Case Study 4: Injuries pre-dated incident and were not aggravated by incident
A claimant was shopping at a department store when a small piece of wood trim fell from the wall, hitting the head and shoulder. A brain and soft tissue injury to the neck were claimed as a result of this incident. On-site testing revealed the dimensions and mass of the wood trim, the distance the wood fell and the speed at which it fell. With that knowledge, the severity of the impact and the resultant head and neck motions were considered. After finding the impact to be minor in nature and well below accepted injury thresholds, the previous injury history of the claimant was considered. It was discovered the claimant had been in several motor vehicle collisions before this incident and had sustained various injuries as a result of those collisions. With details of the pre-existing injuries, a biomechanist was able to assess whether or not the current incident was severe enough to have aggravated those injuries. It was determined the claimed brain and neck injuries pre-existed the incident and were not worsened as a result of the minor impact.

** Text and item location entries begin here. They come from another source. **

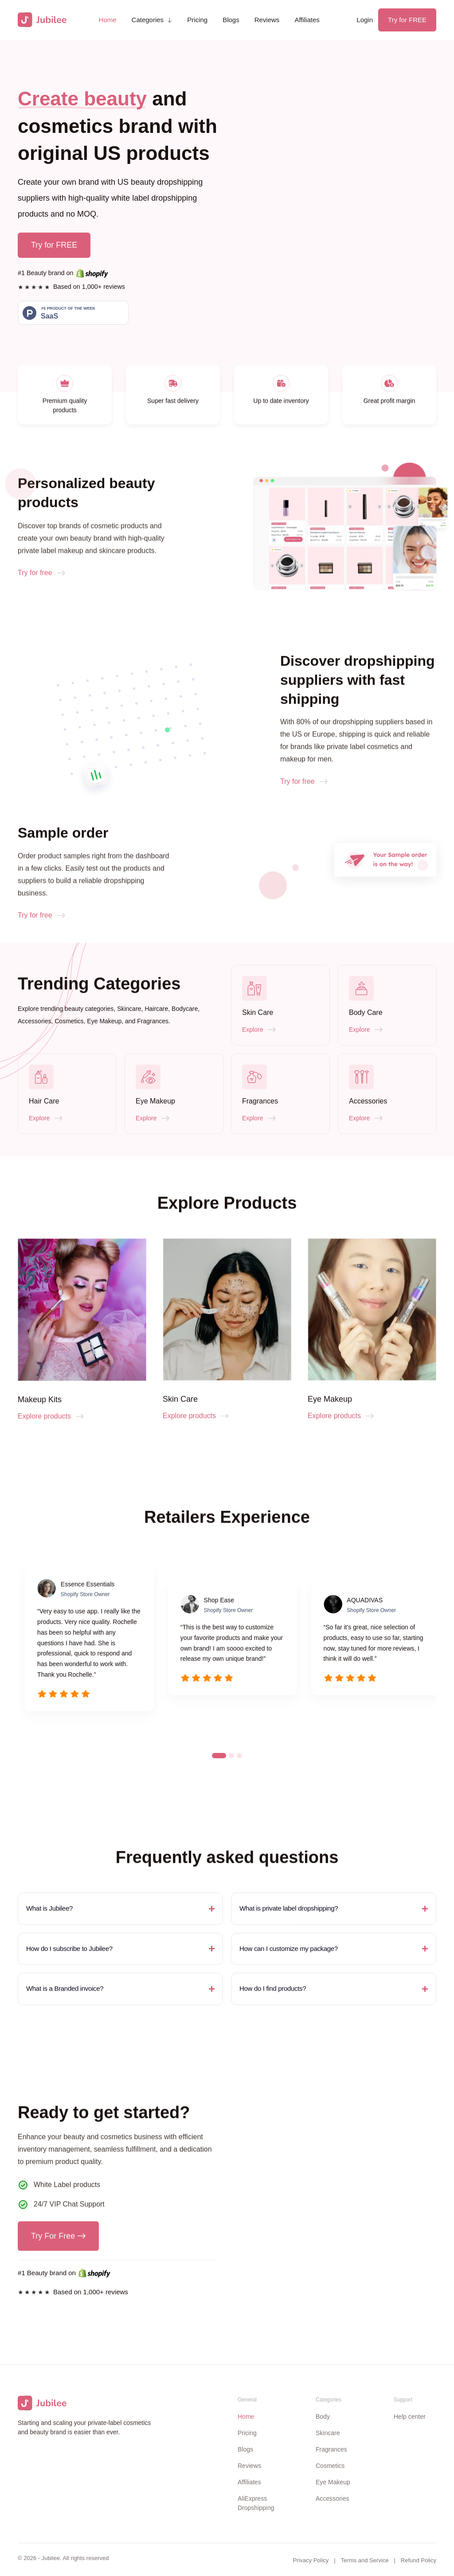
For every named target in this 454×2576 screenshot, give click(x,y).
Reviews (267, 19)
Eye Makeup (333, 2482)
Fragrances (331, 2449)
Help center (410, 2416)
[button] (152, 20)
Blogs (231, 19)
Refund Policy (418, 2560)
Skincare (328, 2432)
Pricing (197, 19)
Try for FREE (407, 19)
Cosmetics (330, 2465)
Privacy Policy (311, 2560)
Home (108, 19)
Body (323, 2416)
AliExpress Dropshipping (256, 2503)
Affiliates (306, 19)
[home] (42, 19)
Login (364, 19)
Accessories (332, 2498)
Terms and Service (365, 2560)
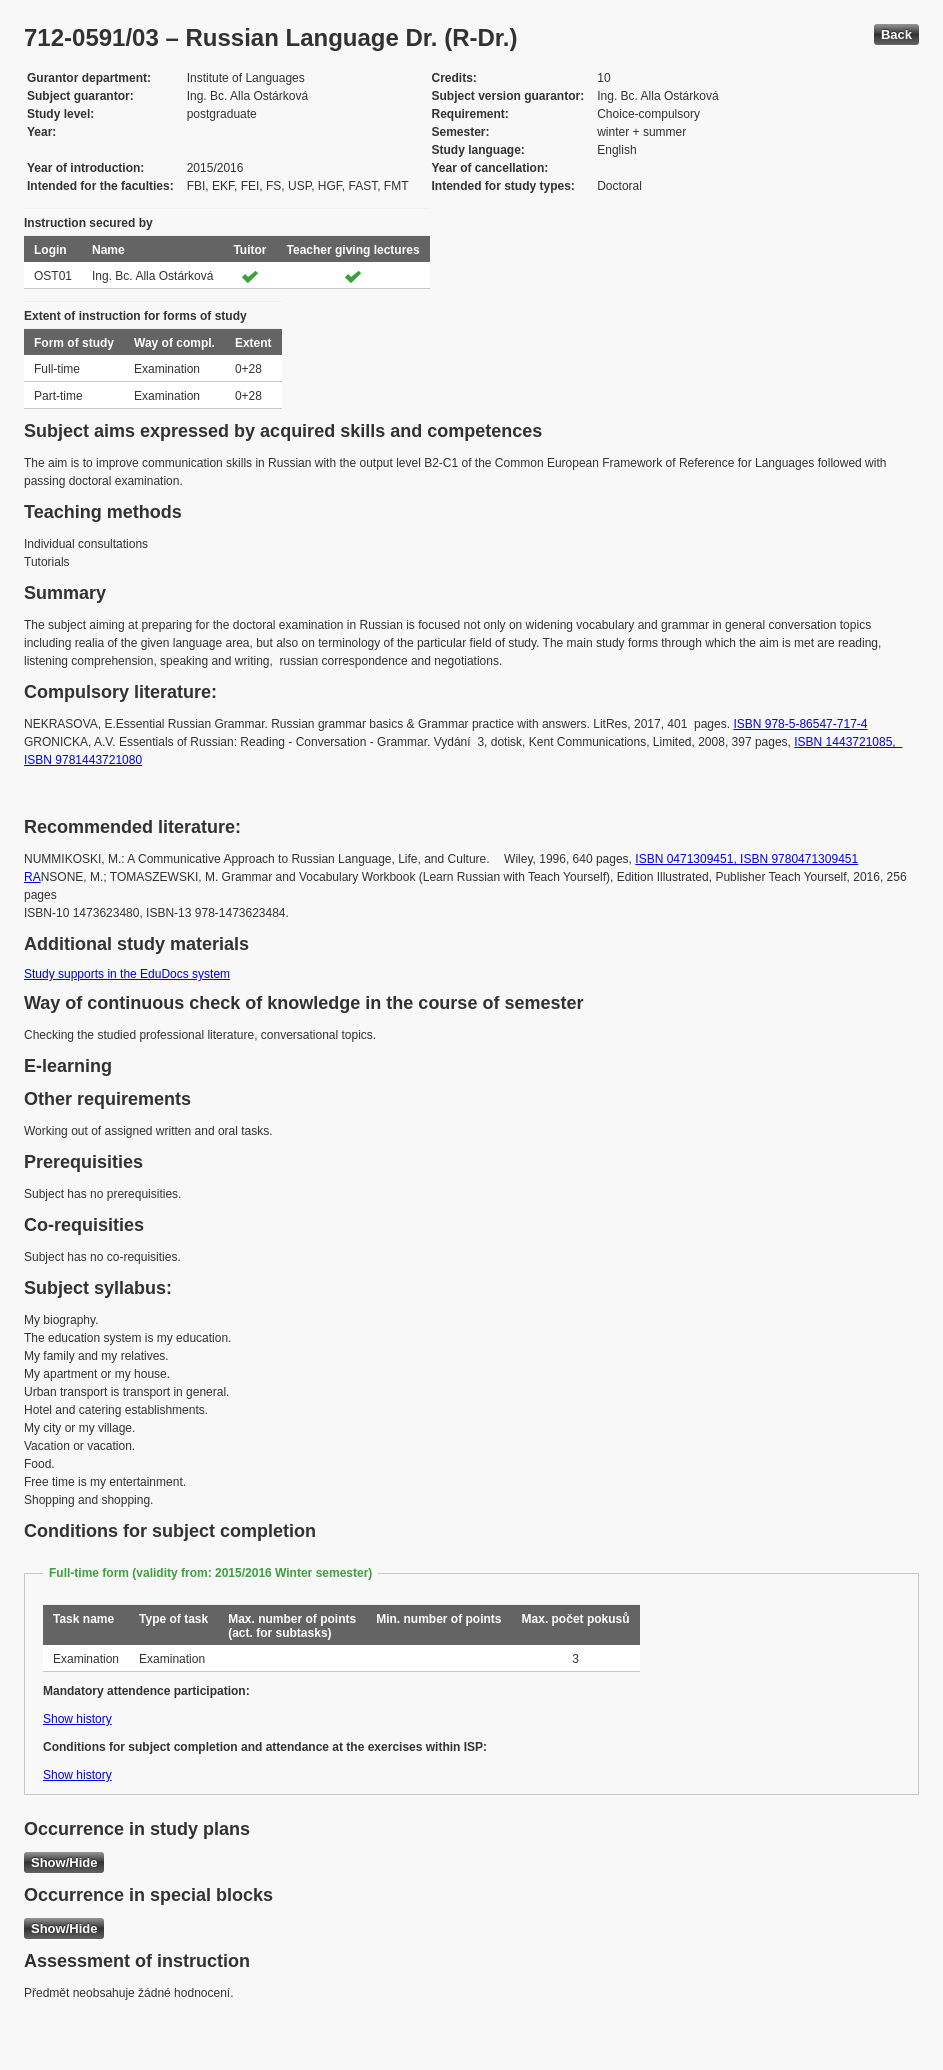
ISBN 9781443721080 (83, 760)
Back (896, 34)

What if the injury is not in dispute?
A claimed injury is not always questioned because sometimes an injury is clearly the result of a particular incident. However, when there is a question as to whether an injury could have been lessened or possibly prevented in an alternate scenario, a qualified biomechanist can be consulted. Knowledge of what could have happened can be very beneficial to the insurer or claimant.
For instance, many claims arise from head injuries when a cyclist who is not wearing a helmet is involved in a collision with motor vehicles. If the presence and causation of the injury is clear, the next question should be: Would a helmet have affected the injury outcome? Based on details of the collision and the sustained injuries, a biomechanist can determine whether or not a helmet would have been effective or ineffective in mitigating the claimant’s injuries.
Biomechanists often supplement reconstructionists in accident reconstruction cases. In cases where vehicle evidence may be less than conclusive, an expert in injury biomechanics can provide additional information as to how the observed injury occurred that may allow a conclusion on restraint use to be reached. Additionally, if it is accepted or determined an occupant was not restrained, the effect proper restraint may have had on mitigating or preventing injuries should be considered. A qualified biomechanist can determine how effective restraint usage may or may not be for occupants of varying sizes and vehicle positions during collisions of varying severity and orientation.
Michael Sinnott is a biomechanist at Giffin Koerth Forensic Engineering and Science in Toronto.